Scholes continued, lamenting the decline of United's academy, saying, "Trying to look at it from a neutral perspective, I have to say that what City have achieved is impressive and their impact on the youth scene in Manchester began long before the opening of their City Football Academy."

Twenty years ago, Manchester City was languishing in the second tier.

A 14th-place finish was coupled with defeats to sides like Oxford United and Tranmere Rovers. That same year, United won the Premier League by a seven-point margin. Among the star-studded squad were names like Scholes, Giggs, Beckham, Butt, and the Neville brothers, all of whom progressed from United's youth program.

Should it matter?

In 2006's 'Children of Men', Clive Owen's Theo Faron is a civil servant tasked with keeping a pregnant refugee safe from the chaos of a fractured world that hasn't witnessed the birth of a child in 18 years. The archetypal "everyman", Faron protects the refugee, Kee, until she gives birth, only for the film to fade to black as Owen's character loses consciousness from a gunshot wound.

Theo Faron is the anti-Mourinho, a protagonist with one eye on the future in disdain for the present, though football is not a fictional post-apocalyptic spectacle.

Football managers are judged not on what is forthcoming, but on the contemporary.

Should players the likes of Fosu-Mensah, Blackett, and Borthwick-Jackson make a first team that has realistic title ambitions, or is that the make-up of a mid-table side in flux like an Everton or a Southampton?

For every Marcus Rashford or Jesse Lingard, there are a hundred Saidy Jankos.
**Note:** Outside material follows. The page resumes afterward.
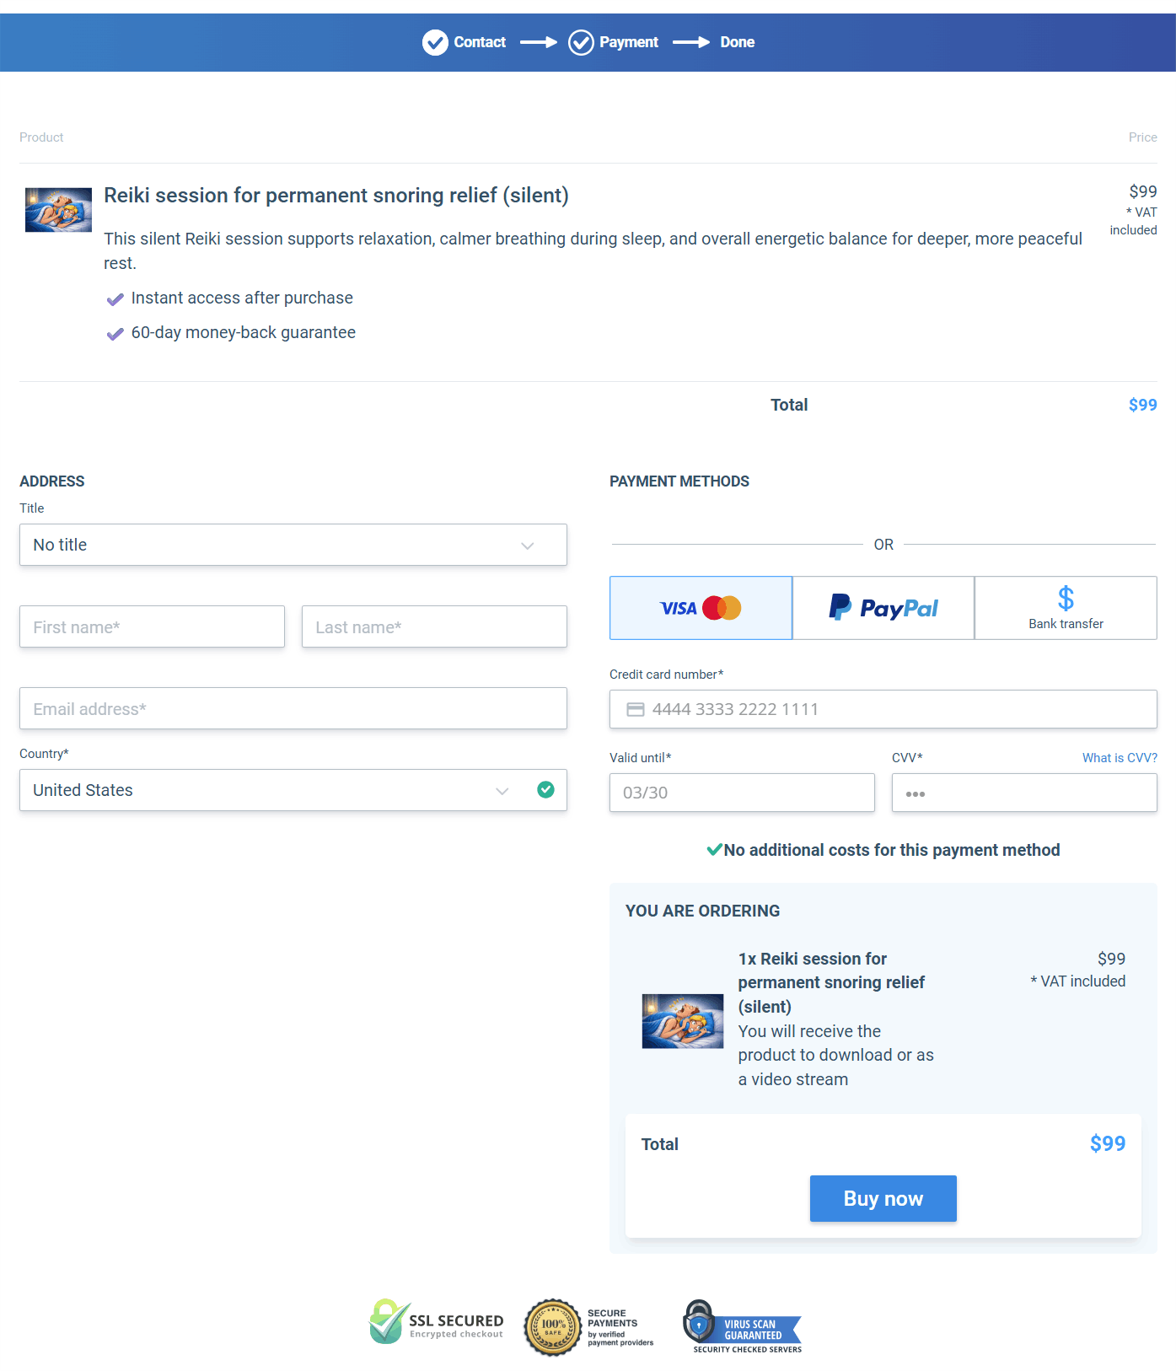Go to the Done step
This screenshot has width=1176, height=1371.
(737, 42)
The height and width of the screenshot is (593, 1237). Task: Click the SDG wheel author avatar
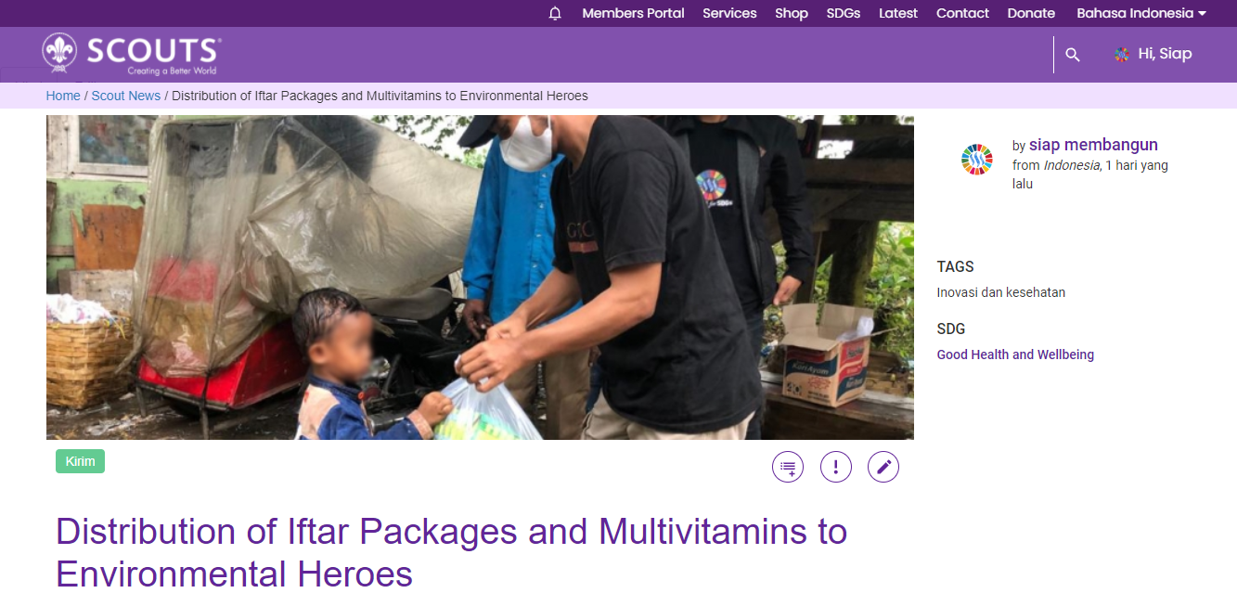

In terms of the current state of affairs, Nicky Butt has been promoted to the academy's Head of Coaching and Henny de Regt, an 18-year vet of Ajax's famed youth set-up, has been lured away from Amsterdam to take the chief scouting gig at United. Doubt Mourinho cares, and it's hard to blame him for his aloofness.

The two-time Champions League winner was brought to Old Trafford not to develop the future, but to erase the mnemonics of the fleeting Van Gaal era.

Faced with a tattered squad lacking in creativity and blessed with a seemingly endless amount of financial muscle, Mourinho brought in Eric Bailly, Henrikh Mkhitaryan, Zlatan Ibrahimovic and Red Devils academy grad Paul Pogba.

When May rolls around, if Mourinho and Co. lift Manchester United's record 21st top-flight title, and first since 2012-13, few will doubt the state of the academy and its bearing on the future.

Mourinho, who has never held a managerial appointment longer than three years, will be long gone by then, and a new high-profile manager will be in place, tethered to Ed Woodward's pocketbook rife with blank cheques.

A year ago, only those with intimate knowledge of United's youth set-up paid any mind to the name Marcus Rashford.

A year later, the 18-year-old has three England caps and eight top-tier goals, a record that formerly belonged to George Best and a stunning brace against Arsenal that effectively shattered the Gunners' title hopes.

For all the blockbuster summer moves, an academy product who joined the club as a seven-year-old saved Mourinho's hide Saturday at the KC Stadium with the Fergie Time match-winner against Hull City.

The children may be the future, but Mourinho cares only for the present, and to his credit, he wasn't brought to Old Trafford to play babysitter.

He was hired to win the league, and while the future may not be bright, Mourinho will be long gone by then.